Potentilla cottamii
- Conservation status: Critically Imperiled (NatureServe)

Scientific classification
- Kingdom: Plantae
- Clade: Tracheophytes
- Clade: Angiosperms
- Clade: Eudicots
- Clade: Rosids
- Order: Rosales
- Family: Rosaceae
- Genus: Potentilla
- Species: P. cottamii
- Binomial name: Potentilla cottamii N.H.Holmgren

= Potentilla cottamii =

- Genus: Potentilla
- Species: cottamii
- Authority: N.H.Holmgren
- Conservation status: G1

Species of flowering plant

Potentilla cottamii is a rare species of flowering plant in the rose family known by the common names Cottam's cinquefoil and Pilot Range cinquefoil. It is native to Nevada and Utah in the United States. It occurs in the Pilot Range of Elko County, Nevada, and a small area of adjacent Utah.

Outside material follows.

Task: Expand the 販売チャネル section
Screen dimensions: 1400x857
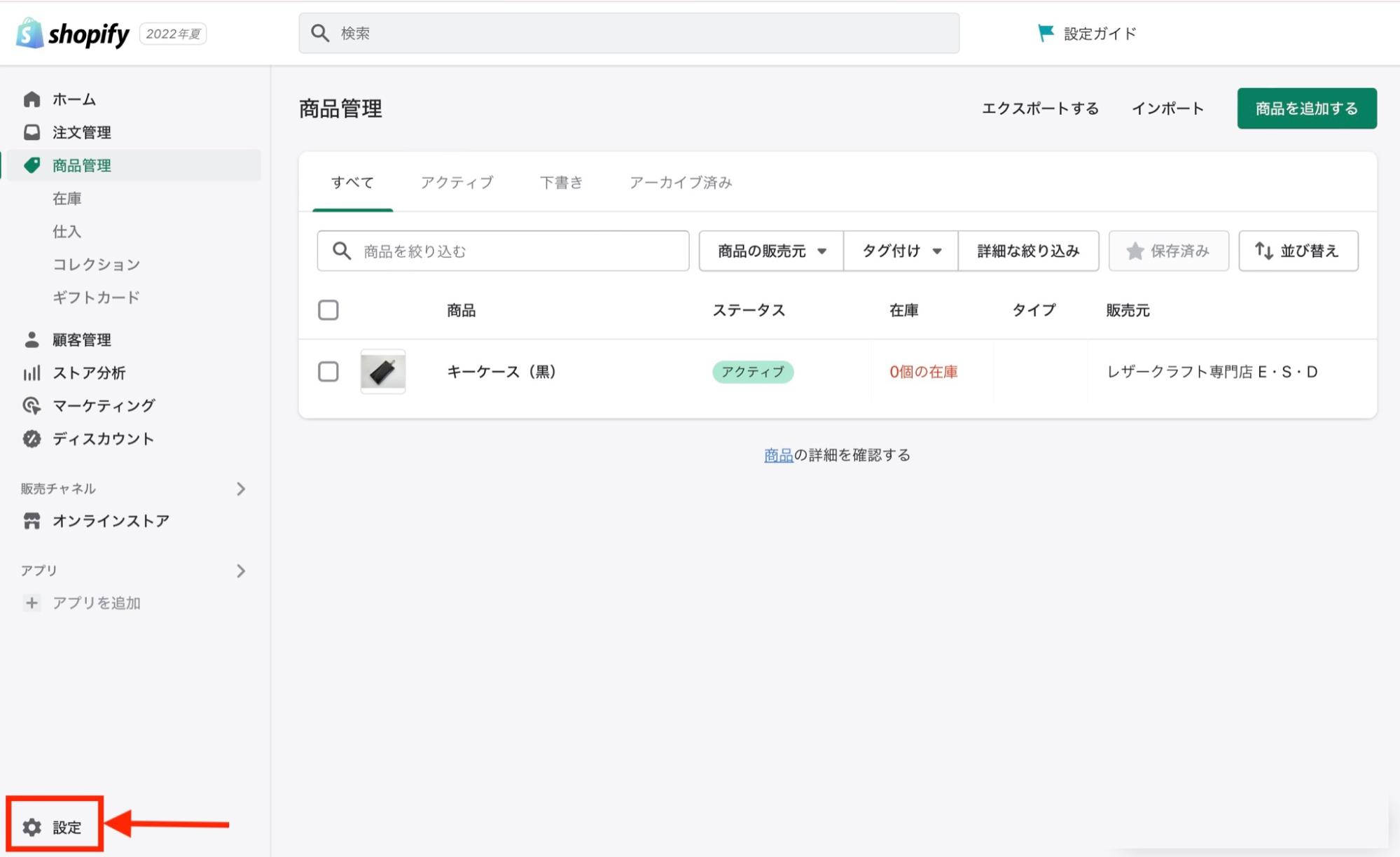Action: click(241, 489)
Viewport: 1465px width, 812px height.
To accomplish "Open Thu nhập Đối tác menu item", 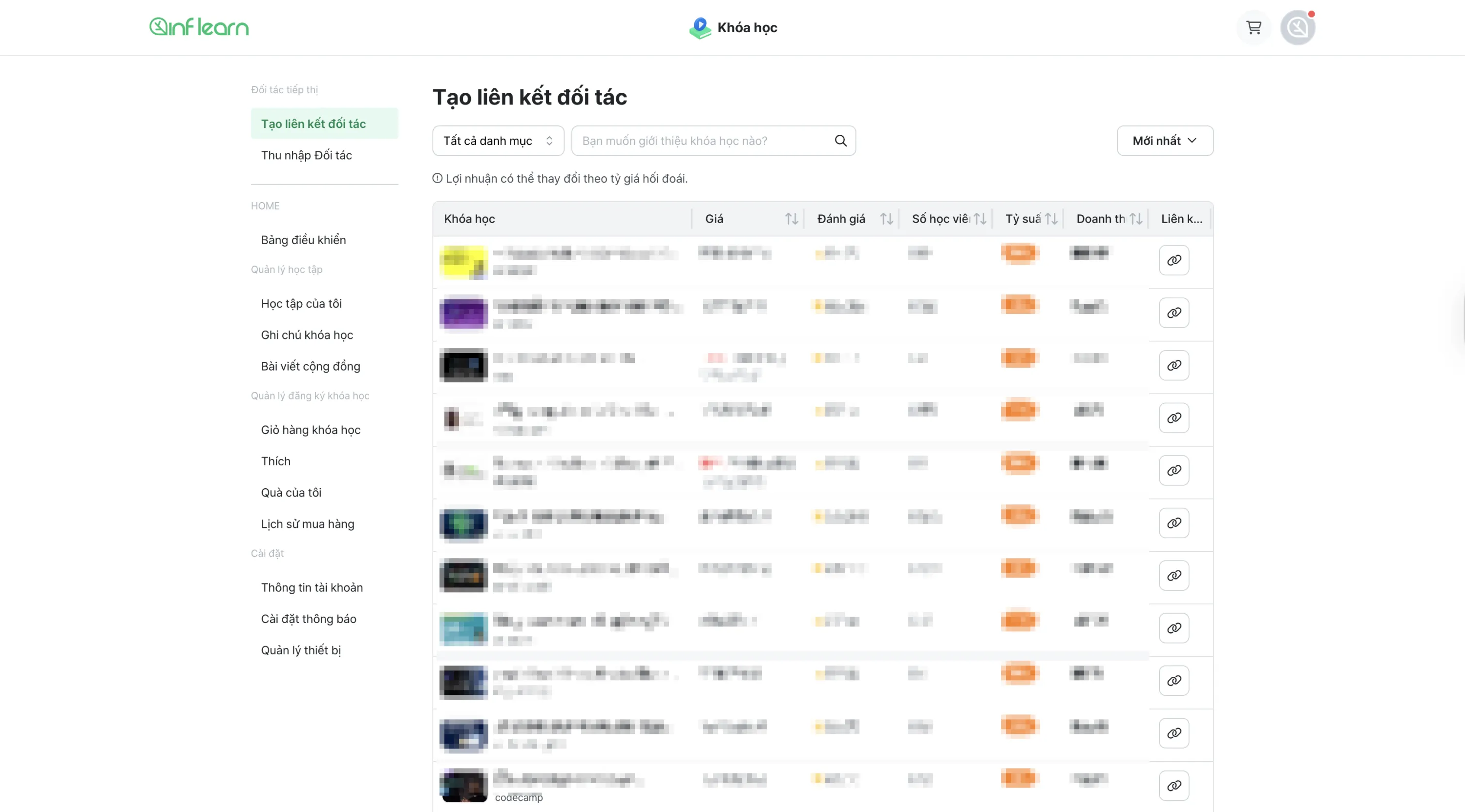I will click(306, 155).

This plant was first described in 1987. It is a perennial herb which forms a mat of leafy herbage around its caudex. The leaves are each divided into three toothed leaflets. The flowers often have five petals, but sometimes only four. They are oval or somewhat triangular in shape, 3 or 4 millimeters long, and yellow in color. At the center of the flower are 15 yellow stamens.

This plant grows in cracks and crevices in rock walls and cliffs.